2. Background and Related Works
Modern information retrieval systems are utilized for a myriad of tasks, each contingent upon the user’s
specific objectives. Users approach these systems with varying intents. These intents are commonly
classified into three categories: informational, navigational, or transactional [1]. Among these intents,
a notable focus has emerged on leveraging retrieval systems for learning purposes, a concept termed
Searching-as-learning (SAL) [5, 6, 7]. This paradigm reflects a shift towards utilizing retrieval systems not
solely for accessing information but also as tools for learning. In the context of SAL, users engage with
retrieval systems with the explicit aim of acquiring knowledge about a specific topic. Through iterative
interactions with the retrieved documents, users progressively accumulate information to satisfy their
learning goals.
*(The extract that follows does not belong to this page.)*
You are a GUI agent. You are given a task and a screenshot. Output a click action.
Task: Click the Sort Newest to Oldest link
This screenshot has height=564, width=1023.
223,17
This process entails not only accessing relevant documents but also assimilating and
comprehending the information contained within them.
   A study focusing on the differences in searching patterns between domain experts and non-experts
regarding a shared subject is reported in White et al. [8]. Their findings highlight distinctions in query
formulation strategies across various levels of expertise, emphasizing the importance of understanding
how different users approach search tasks. Furthermore, the level of domain knowledge influences
how the user formulates their queries [9, 10, 11], with non-experts using more keywords than experts
and experts producing more new keywords than non-experts [12, 13]. Moreover, Zhang et al. [14]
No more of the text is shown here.